TASK STATEMENT: Reproduce the entries that follow verbatim, down to the final line.

━━━━━ AVAILABLE DATA ━━━━━

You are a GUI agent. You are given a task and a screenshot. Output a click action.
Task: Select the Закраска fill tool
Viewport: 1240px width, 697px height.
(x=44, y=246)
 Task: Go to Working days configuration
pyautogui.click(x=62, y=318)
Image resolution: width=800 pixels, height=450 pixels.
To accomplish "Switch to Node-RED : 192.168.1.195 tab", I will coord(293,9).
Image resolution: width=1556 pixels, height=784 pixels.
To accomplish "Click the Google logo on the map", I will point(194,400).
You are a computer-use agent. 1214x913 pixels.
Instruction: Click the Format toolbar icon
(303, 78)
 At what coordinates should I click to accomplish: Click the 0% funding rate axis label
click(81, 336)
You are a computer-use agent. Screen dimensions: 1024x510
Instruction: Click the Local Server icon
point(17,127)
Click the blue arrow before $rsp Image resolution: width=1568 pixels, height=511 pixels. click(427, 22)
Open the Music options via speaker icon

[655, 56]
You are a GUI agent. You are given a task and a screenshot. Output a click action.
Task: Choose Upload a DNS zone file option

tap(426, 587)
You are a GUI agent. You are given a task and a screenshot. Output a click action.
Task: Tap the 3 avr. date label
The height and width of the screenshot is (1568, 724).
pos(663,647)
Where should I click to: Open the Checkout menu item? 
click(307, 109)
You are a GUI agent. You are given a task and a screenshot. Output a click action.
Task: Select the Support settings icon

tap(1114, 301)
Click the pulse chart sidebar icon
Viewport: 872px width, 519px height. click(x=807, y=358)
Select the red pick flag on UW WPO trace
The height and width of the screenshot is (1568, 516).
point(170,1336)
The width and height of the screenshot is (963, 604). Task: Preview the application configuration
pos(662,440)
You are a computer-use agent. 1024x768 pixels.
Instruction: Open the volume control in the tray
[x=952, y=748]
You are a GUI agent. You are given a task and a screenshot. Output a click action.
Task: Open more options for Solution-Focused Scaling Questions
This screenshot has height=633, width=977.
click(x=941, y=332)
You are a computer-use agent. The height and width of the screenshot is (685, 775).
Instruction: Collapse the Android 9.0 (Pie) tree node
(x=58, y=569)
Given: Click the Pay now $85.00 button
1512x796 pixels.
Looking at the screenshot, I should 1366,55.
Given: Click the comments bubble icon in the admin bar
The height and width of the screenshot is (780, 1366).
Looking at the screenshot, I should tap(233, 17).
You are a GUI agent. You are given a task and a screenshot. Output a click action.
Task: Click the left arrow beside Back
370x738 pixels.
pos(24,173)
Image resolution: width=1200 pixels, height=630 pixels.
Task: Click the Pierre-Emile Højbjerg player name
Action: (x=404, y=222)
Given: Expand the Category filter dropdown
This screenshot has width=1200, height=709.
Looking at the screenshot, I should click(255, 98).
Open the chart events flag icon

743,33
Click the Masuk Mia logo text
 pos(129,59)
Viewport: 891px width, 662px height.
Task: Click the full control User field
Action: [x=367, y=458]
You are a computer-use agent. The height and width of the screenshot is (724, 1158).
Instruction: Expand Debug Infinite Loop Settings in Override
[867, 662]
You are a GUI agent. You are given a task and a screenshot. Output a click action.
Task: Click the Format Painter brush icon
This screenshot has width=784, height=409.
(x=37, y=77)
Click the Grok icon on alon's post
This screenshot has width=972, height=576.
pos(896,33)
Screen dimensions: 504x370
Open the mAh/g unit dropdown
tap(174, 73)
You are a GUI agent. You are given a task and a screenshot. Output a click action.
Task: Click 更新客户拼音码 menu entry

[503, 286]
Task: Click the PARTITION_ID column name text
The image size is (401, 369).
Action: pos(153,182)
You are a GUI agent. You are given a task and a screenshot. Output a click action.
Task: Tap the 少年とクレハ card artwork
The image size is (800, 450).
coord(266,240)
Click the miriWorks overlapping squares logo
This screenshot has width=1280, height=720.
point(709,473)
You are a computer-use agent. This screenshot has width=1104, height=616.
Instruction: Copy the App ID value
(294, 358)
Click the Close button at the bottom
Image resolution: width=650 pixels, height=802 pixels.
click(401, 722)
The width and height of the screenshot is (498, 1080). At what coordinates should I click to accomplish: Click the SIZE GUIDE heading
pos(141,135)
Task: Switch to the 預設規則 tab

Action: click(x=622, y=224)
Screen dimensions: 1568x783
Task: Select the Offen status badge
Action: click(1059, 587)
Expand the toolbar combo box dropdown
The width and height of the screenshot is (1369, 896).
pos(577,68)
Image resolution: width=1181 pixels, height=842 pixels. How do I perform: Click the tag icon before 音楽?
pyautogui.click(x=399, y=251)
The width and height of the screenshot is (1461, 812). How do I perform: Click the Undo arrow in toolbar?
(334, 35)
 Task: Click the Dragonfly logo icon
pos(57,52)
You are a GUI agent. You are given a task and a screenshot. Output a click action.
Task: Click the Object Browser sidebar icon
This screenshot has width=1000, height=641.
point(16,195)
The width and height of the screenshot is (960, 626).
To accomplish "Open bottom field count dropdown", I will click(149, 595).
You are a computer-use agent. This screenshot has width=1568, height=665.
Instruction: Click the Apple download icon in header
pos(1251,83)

━━━━━

ANSWER FOR THE TASK:
You are a GUI agent. You are given a task and a screenshot. Output a click action.
Task: Select the Закраска fill tool
Viewport: 1240px width, 697px height.
(x=44, y=246)
 Task: Go to Working days configuration
pyautogui.click(x=62, y=318)
Image resolution: width=800 pixels, height=450 pixels.
To accomplish "Switch to Node-RED : 192.168.1.195 tab", I will coord(293,9).
Image resolution: width=1556 pixels, height=784 pixels.
To accomplish "Click the Google logo on the map", I will point(194,400).
You are a computer-use agent. 1214x913 pixels.
Instruction: Click the Format toolbar icon
(303, 78)
 At what coordinates should I click to accomplish: Click the 0% funding rate axis label
click(81, 336)
You are a computer-use agent. Screen dimensions: 1024x510
Instruction: Click the Local Server icon
point(17,127)
Click the blue arrow before $rsp Image resolution: width=1568 pixels, height=511 pixels. click(427, 22)
Open the Music options via speaker icon

[655, 56]
You are a GUI agent. You are given a task and a screenshot. Output a click action.
Task: Choose Upload a DNS zone file option

tap(426, 587)
You are a GUI agent. You are given a task and a screenshot. Output a click action.
Task: Tap the 3 avr. date label
The height and width of the screenshot is (1568, 724).
pos(663,647)
Where should I click to: Open the Checkout menu item? 
click(307, 109)
You are a GUI agent. You are given a task and a screenshot. Output a click action.
Task: Select the Support settings icon

tap(1114, 301)
Click the pulse chart sidebar icon
Viewport: 872px width, 519px height. click(x=807, y=358)
Select the red pick flag on UW WPO trace
The height and width of the screenshot is (1568, 516).
point(170,1336)
The width and height of the screenshot is (963, 604). Task: Preview the application configuration
pos(662,440)
You are a computer-use agent. 1024x768 pixels.
Instruction: Open the volume control in the tray
[x=952, y=748]
You are a GUI agent. You are given a task and a screenshot. Output a click action.
Task: Open more options for Solution-Focused Scaling Questions
This screenshot has height=633, width=977.
click(x=941, y=332)
You are a computer-use agent. The height and width of the screenshot is (685, 775).
Instruction: Collapse the Android 9.0 (Pie) tree node
(x=58, y=569)
Given: Click the Pay now $85.00 button
1512x796 pixels.
Looking at the screenshot, I should 1366,55.
Given: Click the comments bubble icon in the admin bar
The height and width of the screenshot is (780, 1366).
Looking at the screenshot, I should tap(233, 17).
You are a GUI agent. You are given a task and a screenshot. Output a click action.
Task: Click the left arrow beside Back
370x738 pixels.
pos(24,173)
Image resolution: width=1200 pixels, height=630 pixels.
Task: Click the Pierre-Emile Højbjerg player name
Action: (x=404, y=222)
Given: Expand the Category filter dropdown
This screenshot has width=1200, height=709.
Looking at the screenshot, I should click(255, 98).
Open the chart events flag icon

743,33
Click the Masuk Mia logo text
 pos(129,59)
Viewport: 891px width, 662px height.
Task: Click the full control User field
Action: [x=367, y=458]
You are a computer-use agent. The height and width of the screenshot is (724, 1158).
Instruction: Expand Debug Infinite Loop Settings in Override
[867, 662]
You are a GUI agent. You are given a task and a screenshot. Output a click action.
Task: Click the Format Painter brush icon
This screenshot has width=784, height=409.
(x=37, y=77)
Click the Grok icon on alon's post
This screenshot has width=972, height=576.
pos(896,33)
Screen dimensions: 504x370
Open the mAh/g unit dropdown
tap(174, 73)
You are a GUI agent. You are given a task and a screenshot. Output a click action.
Task: Click 更新客户拼音码 menu entry

[503, 286]
Task: Click the PARTITION_ID column name text
The image size is (401, 369).
Action: pos(153,182)
You are a GUI agent. You are given a task and a screenshot. Output a click action.
Task: Tap the 少年とクレハ card artwork
The image size is (800, 450).
coord(266,240)
Click the miriWorks overlapping squares logo
This screenshot has width=1280, height=720.
point(709,473)
You are a computer-use agent. This screenshot has width=1104, height=616.
Instruction: Copy the App ID value
(294, 358)
Click the Close button at the bottom
Image resolution: width=650 pixels, height=802 pixels.
click(401, 722)
The width and height of the screenshot is (498, 1080). At what coordinates should I click to accomplish: Click the SIZE GUIDE heading
pos(141,135)
Task: Switch to the 預設規則 tab

Action: click(x=622, y=224)
Screen dimensions: 1568x783
Task: Select the Offen status badge
Action: click(1059, 587)
Expand the toolbar combo box dropdown
The width and height of the screenshot is (1369, 896).
pos(577,68)
Image resolution: width=1181 pixels, height=842 pixels. How do I perform: Click the tag icon before 音楽?
pyautogui.click(x=399, y=251)
The width and height of the screenshot is (1461, 812). How do I perform: Click the Undo arrow in toolbar?
(334, 35)
 Task: Click the Dragonfly logo icon
pos(57,52)
You are a GUI agent. You are given a task and a screenshot. Output a click action.
Task: Click the Object Browser sidebar icon
This screenshot has width=1000, height=641.
point(16,195)
The width and height of the screenshot is (960, 626).
To accomplish "Open bottom field count dropdown", I will click(149, 595).
You are a computer-use agent. This screenshot has width=1568, height=665.
Instruction: Click the Apple download icon in header
pos(1251,83)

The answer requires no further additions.